| PAGE TEXT |
━━━━━━━━━━━━━━━━━━━━━━━━━━━━━━

Abstract
Context. Dust attenuation shapes the spectral energy distribution of galaxies. It is particularly true for dusty galaxies in which stars experience a heavy attenuation. The combination of UV to IR photometry with the spectroscopic measurement of the Hα recombination line helps to quantify dust attenuation of the whole stellar population and its wavelength dependence. Aims. We want to derive the shape of the global attenuation curve and the amount of obscuration affecting young stars or nebular emission and the bulk of the stellar emission in a representative sample of galaxies selected in IR. We will compare our results to the commonly used recipes of Calzetti et al. and Charlot and Fall, and to predictions of radiative transfer models. Methods. We selected an IR complete sample of galaxies in the COSMOS 3D-HST CANDELS field detected with the Herschel satellite with a signal to noise ratio larger than five. Optical to NIR photometry is available as well as NIR spectroscopy for each source. We reduced the sample to the redshift range 0.6 < z < 1.6 to include the Hα line in the G141 grism spectra. We have used a new version of the CIGALE code to fit simultaneously the continuum and Hα line emission of the 34 selected galaxies. Results. Using flexible attenuation laws with free parameters, we are able to measure the shape of the attenuation curve for each galaxy as well as the amount of attenuation of each stellar population, the former being in general steeper than the starburst law in the UV-optical with a large variation of the slope among galaxies. The attenuation of young stars or nebular continuum is found on average about twice the attenuation affecting older stars, again with a large variation. Our model with power-laws, based on a modification of the Charlot and Fall recipe, gives results in better agreement with the radiative transfer models than the global modification of the slope of the Calzetti law.

━━━━━━━━━━━━━━━━━━━━━━━━━━━━━━

| RAW DATA |

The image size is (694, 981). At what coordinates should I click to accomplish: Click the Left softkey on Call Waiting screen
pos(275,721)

━━━━━━━━━━━━━━━━━━━━━━━━━━━━━━

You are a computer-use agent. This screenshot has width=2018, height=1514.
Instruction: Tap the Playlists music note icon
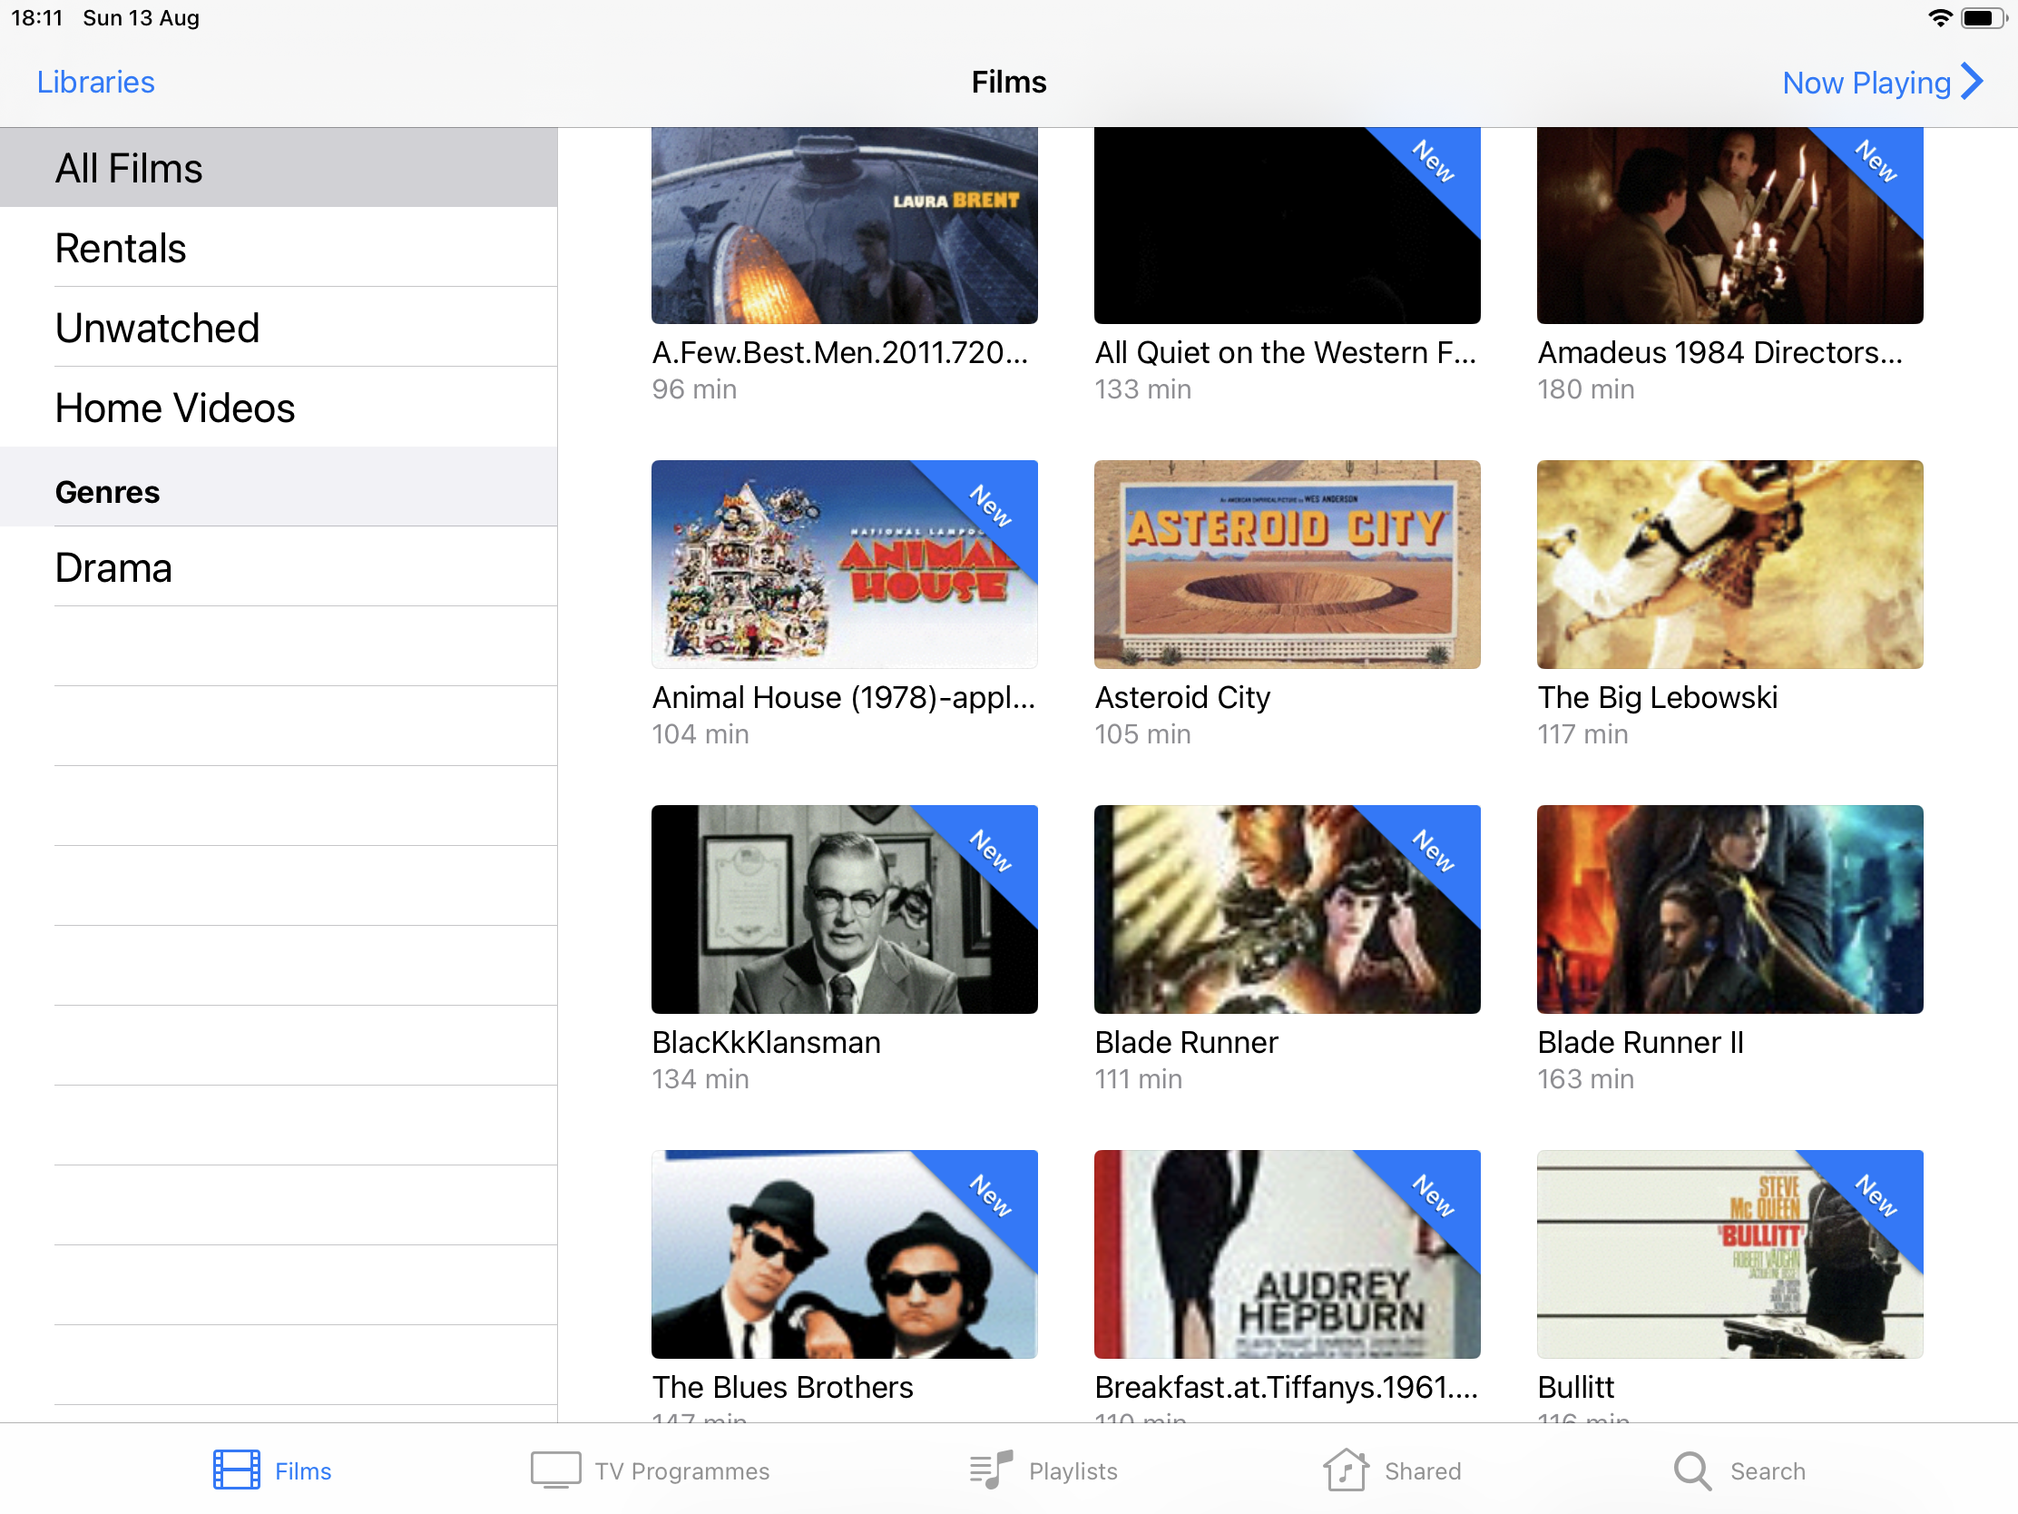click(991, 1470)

━━━━━━━━━━━━━━━━━━━━━━━━━━━━━━

Name, in order, the labels that begin the parts of the dust attenuation abstract.

Context, Aims, Methods, Results